TASK MATERIAL
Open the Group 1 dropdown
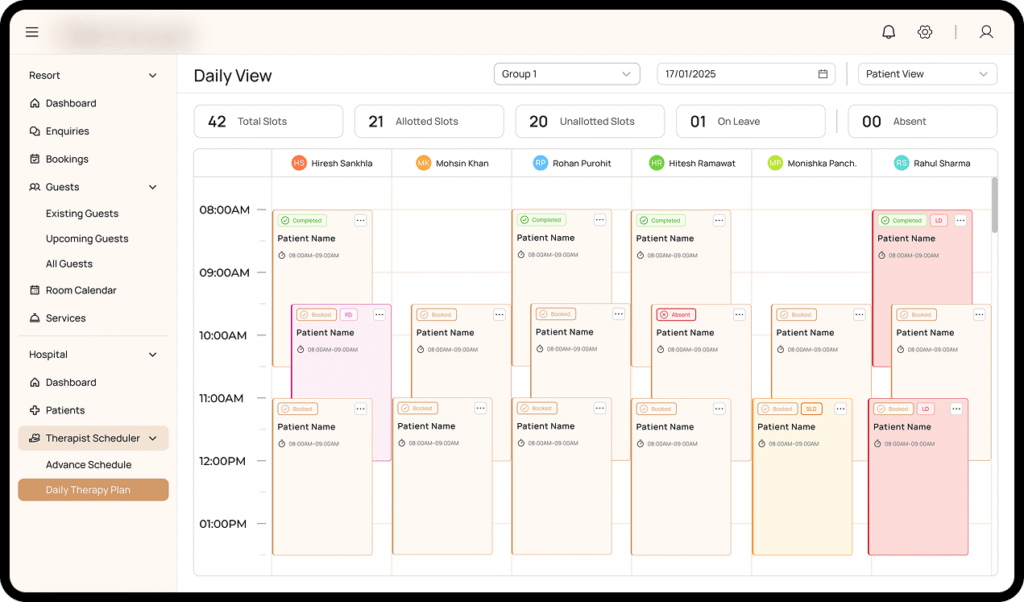566,74
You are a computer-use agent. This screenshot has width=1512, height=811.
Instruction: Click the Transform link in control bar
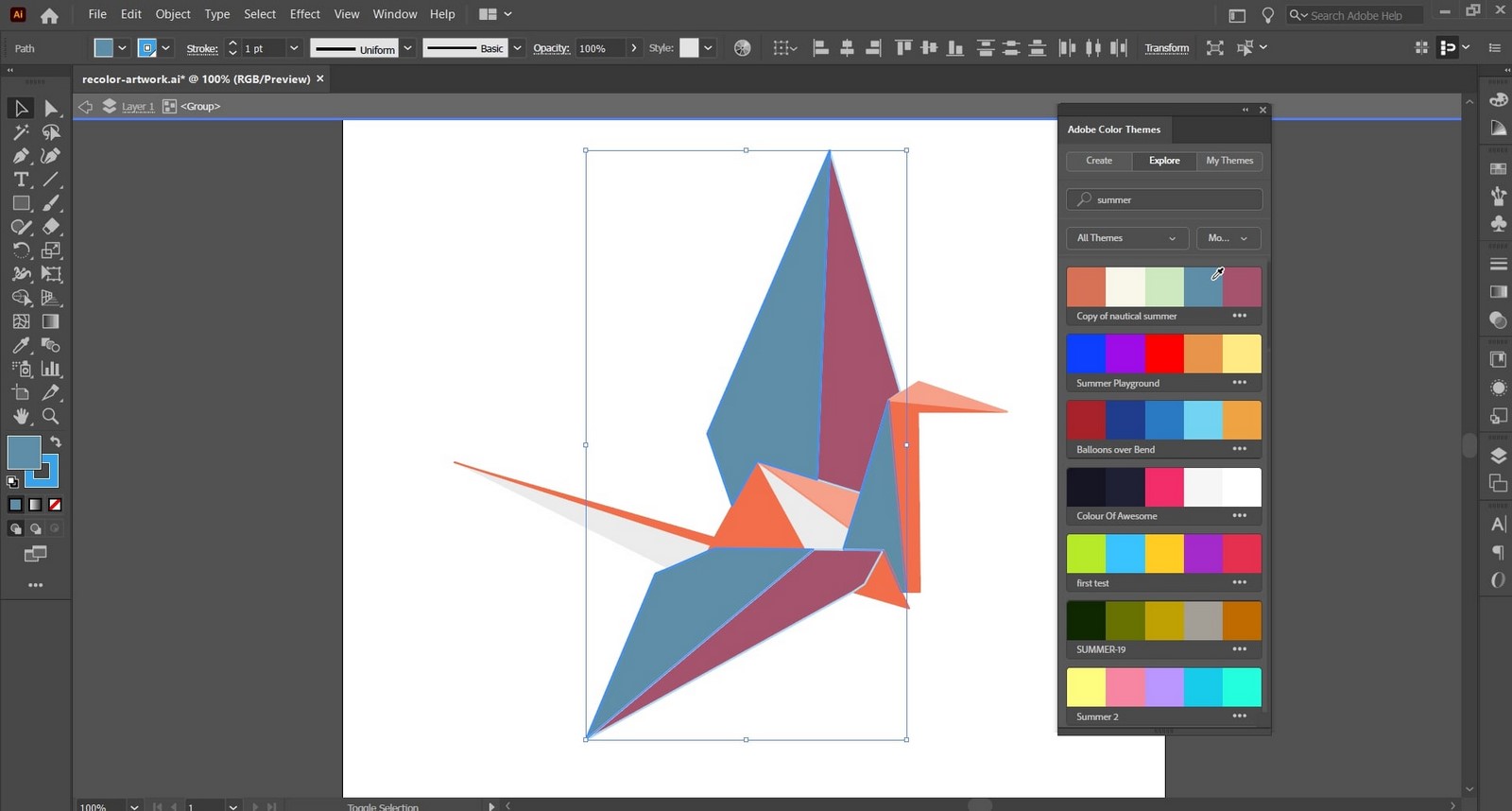(x=1167, y=48)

EXERCISE DESCRIPTION
Copy out all the data exactly, skipping the pictures.

WRITTEN REPLY
Open the Group 1 dropdown
566,74
You are a computer-use agent. This screenshot has width=1512, height=811.
Instruction: Click the Transform link in control bar
(x=1167, y=48)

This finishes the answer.